Read some 20-30 pages of each to get an overall feel. Greg Egan convinced me enough that I decided to backpedal to Quarantine and Axiomatic. This last one is a short story collection, so here we are.

But as I said it’s a turbulent phase, and that means my way of coping with recent events has been to once again starting to read Atlas Shrugged. And I really like it. It’s still a fascinating read, the writing has a strong sense of purpose and it matches well the whole philosophical theme. On that front she succeeded, and it makes for a compelling read.

My attention is obviously on the subtle (?) points where the whole thing falls apart, when it comes to meaning and truth. I think she does a good job shaping a believable antithesis. The starting point of view is Eddie Willers, and what defines him is being a neutral point. He observes and perceives some disturbing changes. Something is in motion, but it’s on the outside. He himself represents a sort of stability: he does “whatever is right”, and “he thought it self-evident that one had to do what was right; he had never learned how people could want to do otherwise.” […] “Simple that things should be right, and incomprehensible that they weren’t.”

The antithesis in this chapter is James Taggart. His physical description already establishes a not-so-neutral stance for the writer, but let’s ignore the unsubtle parts. What the writer wants to establish here is a scenario where there’s some problem (a railroad not functioning) and there’s a very obvious path to solve it. James Taggart is elusive, that’s the whole point. He circumvents the solution and makes excuses. “They never seemed to be talking about the same subject.” This is a critical line, because it’s used by Ayn Rand as a fault, and yet it can also turn the whole thing around…

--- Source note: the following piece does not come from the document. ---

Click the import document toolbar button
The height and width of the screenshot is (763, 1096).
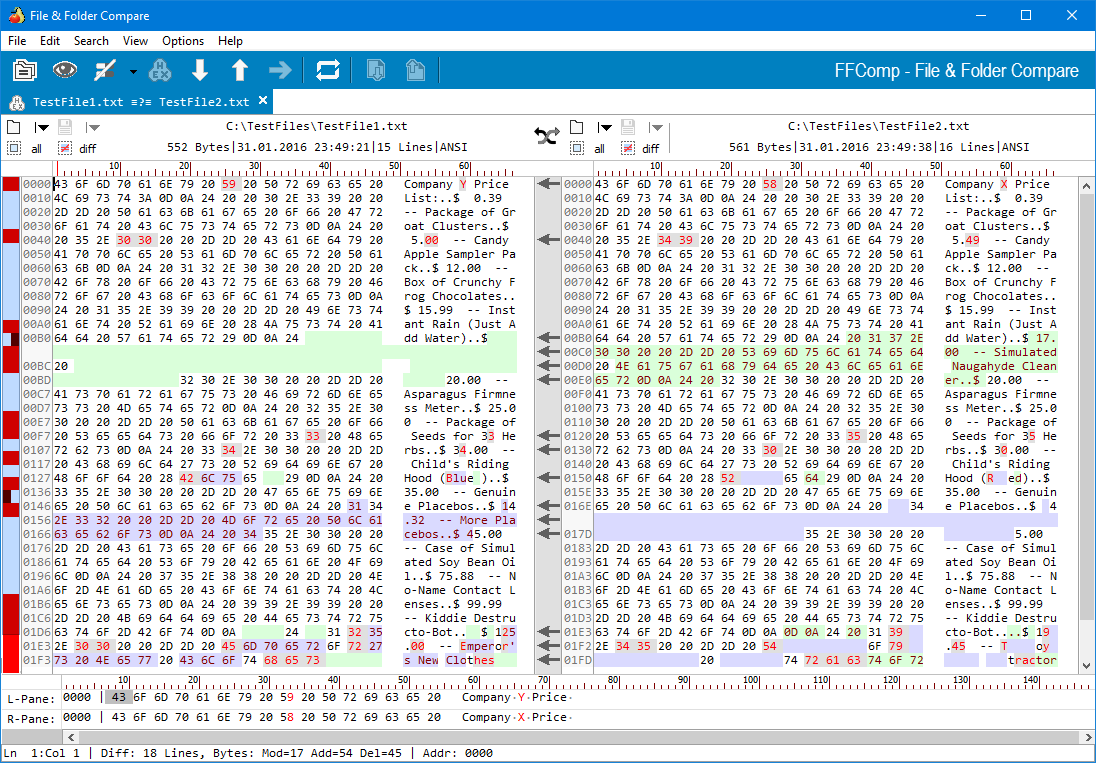pyautogui.click(x=374, y=70)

But here comes Dagny Taggart, who represents “the hard, exhilarating pleasure of action.” An obvious counterpoint to James, who’s always indecisive, always stalling, always unfocused. But James makes some good points:
“We ought to help the smaller fellows to develop. Otherwise, we’re just encouraging a monopoly.”
“I don’t see why we should want to help one man instead of a whole nation.” Countered with: “I’m not interested in helping anybody. I want to make money.”
On the matter of using a new alloy that has never been tested: “The consensus of the best metallurgical authorities seems to be highly skeptical.” Countered with: “I studied engineering in college. When I see things, I see them.”

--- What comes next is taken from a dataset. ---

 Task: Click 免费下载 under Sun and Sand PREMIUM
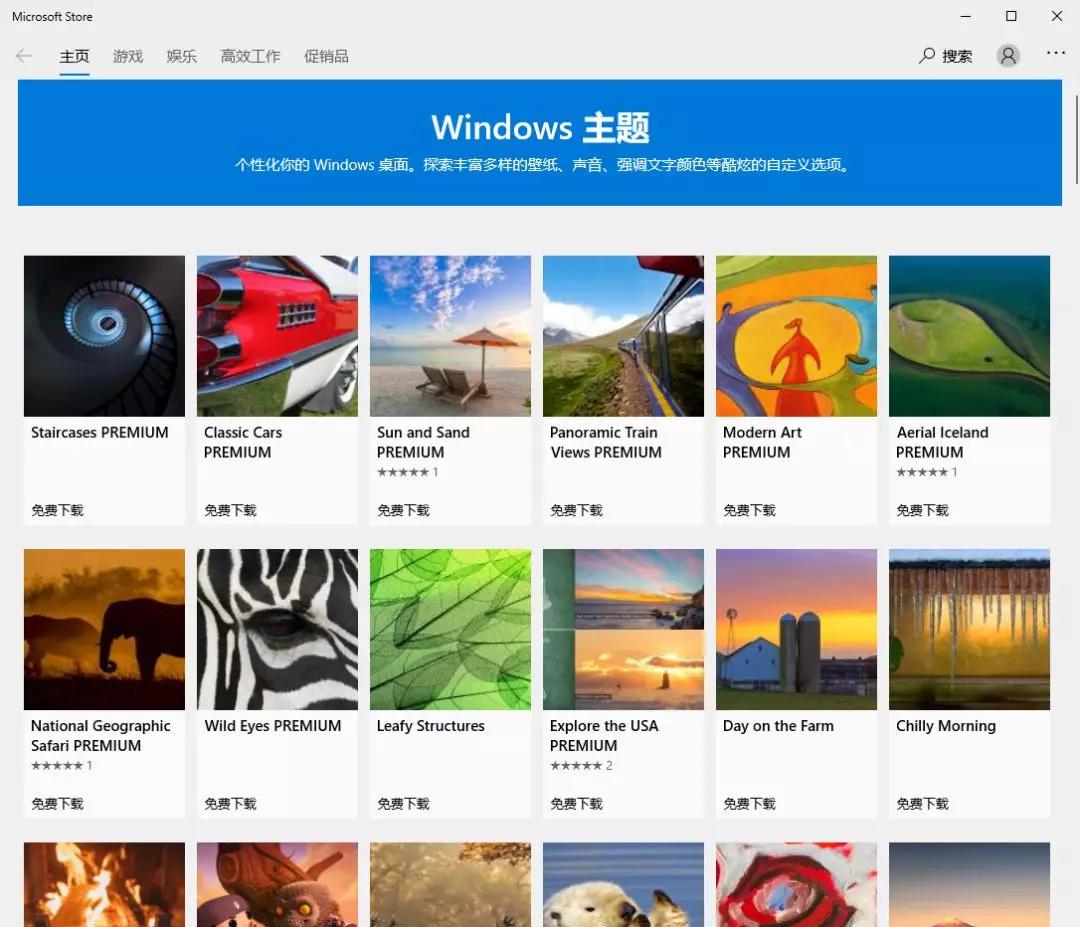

For all the calls for “objectivism” it seems that the whole evidence is founded on lapses. Every time we backtrack the causal chain we find that objectivism in this book is rooted in subjectivity. We have two counterpoints in this chapter, one is Rearden, the maker of this new metal, and another is Ellis Wyatt. Both of them are enshrouded in mystery: “Ellis Wyatt’s father had managed to squeeze an obscure living to the end of his days, out of the dying oil wells.” The oil wells are dying, but: “now it was as if somebody had given a shot of adrenalin to the earth of the mountain.” “He had discovered some way to revive exhausted oil wells and he had proceeded to revive them.”

“Some way.”

I don’t remember if later on these positions are given some substance. I think there’s more detail about the Rearden Steel, so I’ll see when I get to that part. But for now all the “movers” are of a magical nature. And that’s where the philosophy falls apart. Same as it happens with a magical trick: information is withdrawn. The magician catches your attention and focuses where he wants it, while hiding a meaningful move, so that you end up with the experience of an impossible contradiction. But there never was a contradiction, you just missed some data. A piece of the picture was hidden away.

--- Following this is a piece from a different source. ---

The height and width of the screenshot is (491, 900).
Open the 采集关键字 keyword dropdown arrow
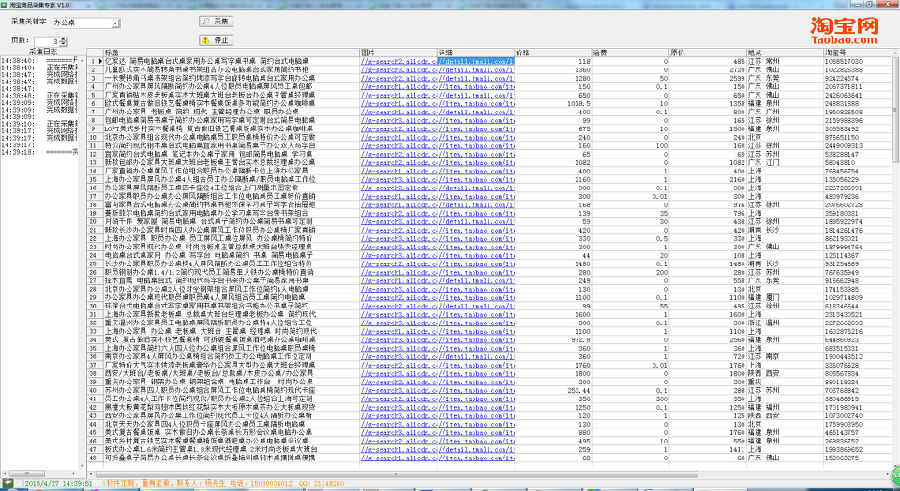(x=116, y=21)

So we’re back, “they never seemed to be talking about the same subject.” Because James Taggart understood (in this re-enaction of thesis and antithesis) that things don’t exist in isolation. The world is connected. When Dagny states that “I want to make money”, despite the blunt, brave intent, is the fact that such an answer begs the question. It never stops there. Money isn’t a thing on itself. The fact that she’s in a position where she can make money, isn’t a thing on itself. There’s always “another subject”, not because of evasiveness, but because of depth. The whole moral and practical stance here is superficial, and it works only because it’s fiction. It’s a book. Therefore what is lapsed is completely absent.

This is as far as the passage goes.